Learning something new and being exposed to new information are two VERY different things. Carl Rogers brilliantly explored this topic in his landmark book, ‘Freedom to Learn’, a book about the importance of experiential learning.

In many cases, the constant exposure to new information can be a clever way for us to avoid taking action. We studiously watch the news every night, but do nothing with the knowledge. We take course after course, but on Monday mornings, the routines and rituals resume. We even see patients bounce from one “second opinion” to another, seemingly stalemated.

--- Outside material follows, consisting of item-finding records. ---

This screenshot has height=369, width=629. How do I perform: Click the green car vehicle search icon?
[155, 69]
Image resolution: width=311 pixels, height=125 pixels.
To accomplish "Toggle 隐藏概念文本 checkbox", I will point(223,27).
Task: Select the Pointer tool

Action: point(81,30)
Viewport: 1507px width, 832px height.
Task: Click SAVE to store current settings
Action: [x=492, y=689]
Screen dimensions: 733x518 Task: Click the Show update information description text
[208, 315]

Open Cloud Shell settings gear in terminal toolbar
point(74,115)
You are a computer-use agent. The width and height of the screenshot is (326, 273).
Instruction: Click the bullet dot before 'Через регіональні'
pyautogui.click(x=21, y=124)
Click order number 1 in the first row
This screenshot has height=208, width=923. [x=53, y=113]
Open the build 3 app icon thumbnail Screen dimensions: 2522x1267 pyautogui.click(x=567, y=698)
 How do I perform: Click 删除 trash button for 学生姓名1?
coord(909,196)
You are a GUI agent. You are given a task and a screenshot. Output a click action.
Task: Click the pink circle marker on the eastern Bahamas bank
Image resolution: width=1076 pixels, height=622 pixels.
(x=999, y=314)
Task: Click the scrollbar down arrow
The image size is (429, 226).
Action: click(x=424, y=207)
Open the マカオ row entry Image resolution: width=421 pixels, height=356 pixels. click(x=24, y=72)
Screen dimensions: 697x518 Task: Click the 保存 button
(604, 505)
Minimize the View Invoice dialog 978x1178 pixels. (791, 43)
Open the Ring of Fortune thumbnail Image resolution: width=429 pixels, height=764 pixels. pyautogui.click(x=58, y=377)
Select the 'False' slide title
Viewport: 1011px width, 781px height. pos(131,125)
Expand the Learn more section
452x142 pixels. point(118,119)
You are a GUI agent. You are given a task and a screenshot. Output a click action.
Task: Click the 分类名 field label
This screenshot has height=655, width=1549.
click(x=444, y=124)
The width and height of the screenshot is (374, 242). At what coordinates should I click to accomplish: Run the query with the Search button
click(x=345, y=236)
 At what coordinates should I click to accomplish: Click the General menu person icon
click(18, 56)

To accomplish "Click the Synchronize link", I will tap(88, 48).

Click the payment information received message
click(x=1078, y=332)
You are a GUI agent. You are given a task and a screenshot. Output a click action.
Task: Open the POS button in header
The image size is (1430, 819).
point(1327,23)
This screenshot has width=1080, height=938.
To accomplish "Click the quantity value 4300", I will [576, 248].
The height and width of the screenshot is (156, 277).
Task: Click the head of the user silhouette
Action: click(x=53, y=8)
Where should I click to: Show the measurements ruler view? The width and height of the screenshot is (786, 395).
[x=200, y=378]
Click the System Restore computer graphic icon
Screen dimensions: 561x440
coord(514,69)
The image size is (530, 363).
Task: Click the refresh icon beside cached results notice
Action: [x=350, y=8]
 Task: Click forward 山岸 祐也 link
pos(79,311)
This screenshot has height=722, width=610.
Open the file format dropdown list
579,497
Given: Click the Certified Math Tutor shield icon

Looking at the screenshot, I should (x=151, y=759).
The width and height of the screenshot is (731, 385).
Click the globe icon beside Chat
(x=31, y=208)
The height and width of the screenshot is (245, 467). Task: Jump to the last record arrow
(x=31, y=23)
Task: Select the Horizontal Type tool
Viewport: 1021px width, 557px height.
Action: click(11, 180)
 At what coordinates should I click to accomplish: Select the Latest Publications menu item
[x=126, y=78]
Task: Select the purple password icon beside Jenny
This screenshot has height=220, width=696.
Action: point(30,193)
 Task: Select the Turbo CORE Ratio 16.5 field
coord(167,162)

In situations like these, we and our patients often claim that we are preparing or researching for the best answer, but such thinking is often just a rationalization to ourselves that we are moving forward when in actuality we are going nowhere, coddled in our bubble of the latest and greatest information steaming from the world’s greatest thinkers.

Acquiring knowledge and failing to apply it has become a multimillion dollar info-tainment industry in dentistry. And the fun locations, great socializing and food can all be expensed!

But what happens at the end of the day? A record number of CE credits to brag about? Another notch on the belt for studying under the latest guru?

Carl Rogers taught us that the highest levels of significant learning must include personal involvement at both the affective and cognitive levels, be self-initiated and so pervasive that it changes attitudes, behavior, and in some cases, even the personality of the learner.

New behavior emerges out of new beliefs, which are anchored in our values, and which create new meanings which then shape our habits.

It is our habits – not our knowledge which shape our lives. And it is habits -not knowledge- which shape the lives of our patients as well.